October 14, 2012
The same storm system which brought strong storms to the Plains on Saturday will once again produce another round of severe weather as the weekend comes to a close.
Gusty winds from these storms will have the potential to cause damage from the Midwest southward through the Ohio and Tennessee River valleys today.
Along with the damaging winds, some of the strongest storms will be capable of producing flooding downpours and frequent lightning.
Echoing the movement of the storm, winds will blow from the south-southwest, gusting at times to 30 or 40 mph. However, some locally strong wind gusts could exceed 50 to 60 mph. Winds of this magnitude can lead to damage of trees and power lines.

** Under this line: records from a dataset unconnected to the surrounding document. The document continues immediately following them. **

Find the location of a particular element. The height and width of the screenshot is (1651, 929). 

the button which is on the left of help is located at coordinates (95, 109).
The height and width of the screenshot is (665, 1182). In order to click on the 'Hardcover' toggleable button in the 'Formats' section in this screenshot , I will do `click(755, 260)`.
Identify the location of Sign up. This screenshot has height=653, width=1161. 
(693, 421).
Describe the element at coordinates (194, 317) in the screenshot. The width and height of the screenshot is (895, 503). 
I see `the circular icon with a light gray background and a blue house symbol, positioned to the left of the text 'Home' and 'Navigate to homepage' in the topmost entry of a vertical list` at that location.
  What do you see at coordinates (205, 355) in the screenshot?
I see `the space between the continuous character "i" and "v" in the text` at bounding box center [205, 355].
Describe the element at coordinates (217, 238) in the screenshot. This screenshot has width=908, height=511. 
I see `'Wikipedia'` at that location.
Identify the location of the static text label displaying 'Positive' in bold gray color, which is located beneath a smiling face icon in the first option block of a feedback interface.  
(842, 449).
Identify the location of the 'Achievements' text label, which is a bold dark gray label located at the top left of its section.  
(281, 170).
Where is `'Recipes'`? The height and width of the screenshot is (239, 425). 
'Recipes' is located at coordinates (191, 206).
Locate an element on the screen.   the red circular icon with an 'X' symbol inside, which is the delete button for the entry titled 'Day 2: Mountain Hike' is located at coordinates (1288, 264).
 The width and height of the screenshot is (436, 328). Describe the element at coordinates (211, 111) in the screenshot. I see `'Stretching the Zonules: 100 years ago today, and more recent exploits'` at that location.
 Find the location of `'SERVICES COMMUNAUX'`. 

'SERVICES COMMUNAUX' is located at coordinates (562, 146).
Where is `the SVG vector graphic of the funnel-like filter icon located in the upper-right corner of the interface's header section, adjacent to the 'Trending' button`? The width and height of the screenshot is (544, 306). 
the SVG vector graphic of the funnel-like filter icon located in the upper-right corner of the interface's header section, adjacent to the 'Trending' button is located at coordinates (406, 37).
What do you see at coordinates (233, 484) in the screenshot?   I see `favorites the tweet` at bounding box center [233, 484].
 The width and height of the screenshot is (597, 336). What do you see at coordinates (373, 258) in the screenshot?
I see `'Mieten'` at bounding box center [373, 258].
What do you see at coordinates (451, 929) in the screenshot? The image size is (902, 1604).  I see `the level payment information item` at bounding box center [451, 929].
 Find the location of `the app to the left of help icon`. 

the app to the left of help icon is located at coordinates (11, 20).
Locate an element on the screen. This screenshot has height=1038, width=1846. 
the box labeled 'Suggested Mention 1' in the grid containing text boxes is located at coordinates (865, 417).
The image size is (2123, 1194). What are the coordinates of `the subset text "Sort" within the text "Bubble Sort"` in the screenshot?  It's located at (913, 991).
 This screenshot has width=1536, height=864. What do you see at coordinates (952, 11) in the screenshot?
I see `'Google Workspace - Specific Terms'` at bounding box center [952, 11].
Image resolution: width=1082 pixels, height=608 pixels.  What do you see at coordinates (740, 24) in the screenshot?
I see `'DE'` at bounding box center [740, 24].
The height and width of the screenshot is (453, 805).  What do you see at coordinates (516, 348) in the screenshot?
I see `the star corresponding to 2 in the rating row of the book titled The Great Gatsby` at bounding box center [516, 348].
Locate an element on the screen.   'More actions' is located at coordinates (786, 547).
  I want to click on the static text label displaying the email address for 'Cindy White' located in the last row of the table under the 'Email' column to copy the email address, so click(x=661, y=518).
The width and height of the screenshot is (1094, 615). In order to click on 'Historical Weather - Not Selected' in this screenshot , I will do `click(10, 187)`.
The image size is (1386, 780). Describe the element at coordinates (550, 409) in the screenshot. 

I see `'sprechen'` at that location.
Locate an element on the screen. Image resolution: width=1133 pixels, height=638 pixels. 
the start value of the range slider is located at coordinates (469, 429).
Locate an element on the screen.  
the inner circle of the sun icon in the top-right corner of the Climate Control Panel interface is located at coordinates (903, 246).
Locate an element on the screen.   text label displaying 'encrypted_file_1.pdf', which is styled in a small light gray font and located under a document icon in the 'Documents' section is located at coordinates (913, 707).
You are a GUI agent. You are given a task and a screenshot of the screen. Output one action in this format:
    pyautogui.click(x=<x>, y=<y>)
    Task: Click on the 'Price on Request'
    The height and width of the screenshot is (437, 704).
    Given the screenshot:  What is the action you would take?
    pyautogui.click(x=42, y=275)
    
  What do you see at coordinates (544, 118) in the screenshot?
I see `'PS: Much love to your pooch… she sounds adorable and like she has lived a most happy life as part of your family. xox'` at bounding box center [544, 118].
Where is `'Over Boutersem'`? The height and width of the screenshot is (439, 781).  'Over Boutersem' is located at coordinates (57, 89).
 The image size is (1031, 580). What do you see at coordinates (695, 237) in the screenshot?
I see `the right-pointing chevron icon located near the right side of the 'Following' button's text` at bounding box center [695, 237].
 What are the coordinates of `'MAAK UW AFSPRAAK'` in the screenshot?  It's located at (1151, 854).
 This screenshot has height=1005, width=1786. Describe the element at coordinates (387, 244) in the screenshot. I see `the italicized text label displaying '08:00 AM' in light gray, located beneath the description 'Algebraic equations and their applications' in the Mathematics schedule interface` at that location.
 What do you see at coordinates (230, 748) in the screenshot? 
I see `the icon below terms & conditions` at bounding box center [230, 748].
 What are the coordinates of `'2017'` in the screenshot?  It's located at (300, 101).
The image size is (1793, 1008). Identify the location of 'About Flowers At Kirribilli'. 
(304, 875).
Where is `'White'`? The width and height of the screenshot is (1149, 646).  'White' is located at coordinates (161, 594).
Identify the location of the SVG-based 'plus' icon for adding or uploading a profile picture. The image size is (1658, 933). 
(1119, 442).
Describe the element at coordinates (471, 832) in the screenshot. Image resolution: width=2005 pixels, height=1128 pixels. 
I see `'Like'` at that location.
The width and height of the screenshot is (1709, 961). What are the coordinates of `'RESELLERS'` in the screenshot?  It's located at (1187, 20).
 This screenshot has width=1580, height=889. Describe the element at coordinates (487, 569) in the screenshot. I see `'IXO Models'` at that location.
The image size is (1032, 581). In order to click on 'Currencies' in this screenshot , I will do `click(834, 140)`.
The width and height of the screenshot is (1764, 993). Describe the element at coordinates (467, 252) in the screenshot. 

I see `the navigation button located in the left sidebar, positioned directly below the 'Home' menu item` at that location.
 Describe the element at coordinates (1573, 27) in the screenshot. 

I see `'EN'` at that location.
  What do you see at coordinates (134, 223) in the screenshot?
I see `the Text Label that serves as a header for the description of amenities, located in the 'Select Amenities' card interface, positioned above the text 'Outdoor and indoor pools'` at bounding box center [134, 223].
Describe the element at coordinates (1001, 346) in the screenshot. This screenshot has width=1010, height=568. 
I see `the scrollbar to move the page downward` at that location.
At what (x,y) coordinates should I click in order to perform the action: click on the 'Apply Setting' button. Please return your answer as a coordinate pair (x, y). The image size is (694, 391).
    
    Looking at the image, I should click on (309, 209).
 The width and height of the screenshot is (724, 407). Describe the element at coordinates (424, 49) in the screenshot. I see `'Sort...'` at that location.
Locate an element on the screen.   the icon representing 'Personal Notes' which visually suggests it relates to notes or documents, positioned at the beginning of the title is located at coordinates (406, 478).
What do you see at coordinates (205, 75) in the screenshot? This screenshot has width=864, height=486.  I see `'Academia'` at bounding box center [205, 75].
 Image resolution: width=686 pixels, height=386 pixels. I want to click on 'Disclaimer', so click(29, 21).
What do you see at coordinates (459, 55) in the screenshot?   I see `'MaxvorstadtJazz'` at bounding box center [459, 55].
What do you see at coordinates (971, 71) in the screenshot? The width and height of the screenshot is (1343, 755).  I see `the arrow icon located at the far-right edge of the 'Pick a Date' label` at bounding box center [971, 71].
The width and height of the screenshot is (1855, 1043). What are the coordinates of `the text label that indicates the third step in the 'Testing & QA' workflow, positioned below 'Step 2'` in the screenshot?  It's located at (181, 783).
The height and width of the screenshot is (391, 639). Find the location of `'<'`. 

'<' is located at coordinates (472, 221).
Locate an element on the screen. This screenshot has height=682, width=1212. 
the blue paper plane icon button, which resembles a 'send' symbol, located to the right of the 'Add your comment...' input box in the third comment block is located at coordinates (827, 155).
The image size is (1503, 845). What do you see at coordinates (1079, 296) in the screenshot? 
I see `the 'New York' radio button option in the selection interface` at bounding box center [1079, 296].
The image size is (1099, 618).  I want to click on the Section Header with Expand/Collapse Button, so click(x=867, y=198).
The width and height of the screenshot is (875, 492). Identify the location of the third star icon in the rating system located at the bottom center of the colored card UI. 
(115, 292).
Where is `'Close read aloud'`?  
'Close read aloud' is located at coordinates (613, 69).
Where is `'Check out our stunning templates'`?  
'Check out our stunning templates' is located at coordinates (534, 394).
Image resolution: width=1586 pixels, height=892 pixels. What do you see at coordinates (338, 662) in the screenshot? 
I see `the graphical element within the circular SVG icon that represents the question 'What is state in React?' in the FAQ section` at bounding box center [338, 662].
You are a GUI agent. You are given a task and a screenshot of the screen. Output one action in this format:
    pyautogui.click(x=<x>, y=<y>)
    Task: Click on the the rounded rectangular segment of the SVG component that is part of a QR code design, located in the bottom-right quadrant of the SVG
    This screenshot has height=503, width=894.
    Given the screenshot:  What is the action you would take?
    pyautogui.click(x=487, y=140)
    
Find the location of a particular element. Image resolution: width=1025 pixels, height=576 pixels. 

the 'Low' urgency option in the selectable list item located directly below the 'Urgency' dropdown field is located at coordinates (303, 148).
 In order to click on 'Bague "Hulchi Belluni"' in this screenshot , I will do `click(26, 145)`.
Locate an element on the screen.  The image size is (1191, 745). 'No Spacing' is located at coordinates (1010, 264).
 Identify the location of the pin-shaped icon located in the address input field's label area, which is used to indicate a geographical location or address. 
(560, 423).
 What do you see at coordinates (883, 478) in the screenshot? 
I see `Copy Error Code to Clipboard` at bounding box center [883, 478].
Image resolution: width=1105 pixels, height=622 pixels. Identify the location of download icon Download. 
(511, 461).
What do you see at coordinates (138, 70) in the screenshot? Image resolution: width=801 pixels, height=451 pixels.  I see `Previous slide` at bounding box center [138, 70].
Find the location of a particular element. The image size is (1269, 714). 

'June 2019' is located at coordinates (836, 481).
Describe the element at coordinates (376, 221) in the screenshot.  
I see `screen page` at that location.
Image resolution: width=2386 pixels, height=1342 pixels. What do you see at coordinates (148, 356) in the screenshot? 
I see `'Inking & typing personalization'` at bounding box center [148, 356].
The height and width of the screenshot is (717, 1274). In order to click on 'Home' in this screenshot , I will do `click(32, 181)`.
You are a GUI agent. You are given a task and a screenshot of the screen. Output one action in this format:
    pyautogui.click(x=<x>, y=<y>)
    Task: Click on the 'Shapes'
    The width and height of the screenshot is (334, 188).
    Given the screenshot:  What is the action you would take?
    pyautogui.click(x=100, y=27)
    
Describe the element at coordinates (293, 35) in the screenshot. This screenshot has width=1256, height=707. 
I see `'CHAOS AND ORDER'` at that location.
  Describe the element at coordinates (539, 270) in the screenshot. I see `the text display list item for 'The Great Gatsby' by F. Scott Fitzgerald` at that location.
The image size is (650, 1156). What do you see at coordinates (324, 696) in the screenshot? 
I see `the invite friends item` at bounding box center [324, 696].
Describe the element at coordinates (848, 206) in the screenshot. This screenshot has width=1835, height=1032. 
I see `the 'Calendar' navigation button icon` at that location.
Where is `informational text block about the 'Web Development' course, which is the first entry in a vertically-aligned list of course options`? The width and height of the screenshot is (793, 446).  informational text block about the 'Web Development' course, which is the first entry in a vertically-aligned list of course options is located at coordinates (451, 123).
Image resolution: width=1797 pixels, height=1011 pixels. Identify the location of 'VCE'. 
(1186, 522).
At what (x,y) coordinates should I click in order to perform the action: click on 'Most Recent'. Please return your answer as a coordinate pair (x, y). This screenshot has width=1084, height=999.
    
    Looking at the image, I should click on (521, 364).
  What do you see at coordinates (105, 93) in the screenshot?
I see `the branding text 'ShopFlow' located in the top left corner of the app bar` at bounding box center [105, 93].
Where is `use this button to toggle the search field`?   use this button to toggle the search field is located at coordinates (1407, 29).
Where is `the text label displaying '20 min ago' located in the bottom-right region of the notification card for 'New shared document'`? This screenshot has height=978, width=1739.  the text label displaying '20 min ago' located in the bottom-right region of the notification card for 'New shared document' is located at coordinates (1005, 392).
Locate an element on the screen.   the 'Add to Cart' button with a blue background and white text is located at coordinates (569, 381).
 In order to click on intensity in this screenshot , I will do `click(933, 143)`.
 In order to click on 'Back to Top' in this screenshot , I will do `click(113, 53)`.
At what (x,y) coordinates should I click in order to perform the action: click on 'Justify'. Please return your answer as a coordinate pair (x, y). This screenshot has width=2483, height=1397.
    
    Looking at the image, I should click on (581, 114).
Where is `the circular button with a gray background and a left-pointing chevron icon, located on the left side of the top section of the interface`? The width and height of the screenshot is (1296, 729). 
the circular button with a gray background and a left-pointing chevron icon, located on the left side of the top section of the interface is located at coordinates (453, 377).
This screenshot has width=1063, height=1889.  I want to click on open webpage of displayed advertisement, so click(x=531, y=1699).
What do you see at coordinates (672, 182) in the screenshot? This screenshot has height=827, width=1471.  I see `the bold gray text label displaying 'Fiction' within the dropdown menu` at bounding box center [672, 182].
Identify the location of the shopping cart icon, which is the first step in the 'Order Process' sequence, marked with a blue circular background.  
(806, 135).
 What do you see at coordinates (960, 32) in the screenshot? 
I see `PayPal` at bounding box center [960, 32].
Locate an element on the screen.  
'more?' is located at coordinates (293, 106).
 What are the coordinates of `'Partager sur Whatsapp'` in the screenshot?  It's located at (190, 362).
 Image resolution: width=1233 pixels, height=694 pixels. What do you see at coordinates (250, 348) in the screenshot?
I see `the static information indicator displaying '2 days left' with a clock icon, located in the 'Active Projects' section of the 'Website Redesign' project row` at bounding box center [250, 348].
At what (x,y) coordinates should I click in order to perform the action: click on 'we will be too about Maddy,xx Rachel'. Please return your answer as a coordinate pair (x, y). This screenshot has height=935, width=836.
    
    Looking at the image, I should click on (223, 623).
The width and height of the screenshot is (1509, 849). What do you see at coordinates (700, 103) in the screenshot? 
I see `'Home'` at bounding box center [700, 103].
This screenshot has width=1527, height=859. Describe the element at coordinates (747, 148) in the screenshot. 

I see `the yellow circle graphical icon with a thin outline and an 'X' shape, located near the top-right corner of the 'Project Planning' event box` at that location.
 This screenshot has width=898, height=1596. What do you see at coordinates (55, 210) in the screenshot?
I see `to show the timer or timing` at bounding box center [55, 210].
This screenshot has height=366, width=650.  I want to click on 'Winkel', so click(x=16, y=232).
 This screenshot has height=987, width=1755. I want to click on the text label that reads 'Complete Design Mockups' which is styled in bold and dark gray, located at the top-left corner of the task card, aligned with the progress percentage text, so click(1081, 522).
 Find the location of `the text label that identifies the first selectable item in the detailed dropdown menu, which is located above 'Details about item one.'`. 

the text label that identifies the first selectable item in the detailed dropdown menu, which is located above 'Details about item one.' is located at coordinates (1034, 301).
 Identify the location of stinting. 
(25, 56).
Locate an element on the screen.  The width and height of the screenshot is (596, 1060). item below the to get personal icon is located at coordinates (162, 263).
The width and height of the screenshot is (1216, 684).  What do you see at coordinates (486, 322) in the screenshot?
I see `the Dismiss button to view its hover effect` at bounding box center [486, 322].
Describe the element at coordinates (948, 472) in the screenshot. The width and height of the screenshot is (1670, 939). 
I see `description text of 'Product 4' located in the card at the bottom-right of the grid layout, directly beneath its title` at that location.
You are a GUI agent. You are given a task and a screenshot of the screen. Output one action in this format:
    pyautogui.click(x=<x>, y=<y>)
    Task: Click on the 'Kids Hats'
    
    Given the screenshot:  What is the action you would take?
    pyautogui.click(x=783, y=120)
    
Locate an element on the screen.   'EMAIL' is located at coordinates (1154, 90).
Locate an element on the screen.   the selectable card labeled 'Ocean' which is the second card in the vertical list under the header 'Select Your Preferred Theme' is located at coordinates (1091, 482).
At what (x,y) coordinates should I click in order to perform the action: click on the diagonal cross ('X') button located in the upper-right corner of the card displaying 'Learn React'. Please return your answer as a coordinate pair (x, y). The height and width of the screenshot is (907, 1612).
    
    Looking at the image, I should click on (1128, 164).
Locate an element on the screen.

On the northern side of the system, heavy and soaking rain is expected to continue from Iowa to Maine. Especially in low lying and poor drainage areas, this region may be susceptible to localized flooding.
Despite the ominous weather expected west of the Appalachians today, not everywhere in the East is expected to have a rain-soaked day.
Ahead of the cold front, warm air will be moving into the mid-Atlantic from the south. Sheltered by the area meteorologists call the “warm sector” of the storm, the mid-Atlantic, Carolinas and Georgia will get one more dry and pleasant day before unsettled weather arrives for the start of the new workweek.
This system has already impacted much of the country so far, including locations from California to the central Plains.
On Saturday, the warm front brought drenching rain from the northern Plains to the Midwest. Meanwhile, the cold front associated with the storm triggered strong storms across the southern Plains.
Also on Saturday, these storms brought damaging winds of up to 70 mph, 1-inch diameter hail and even a few isolated tornadoes. Along with dangerous lightning, many of the storms produced heavy downpours which resulted in some flash and urban flooding.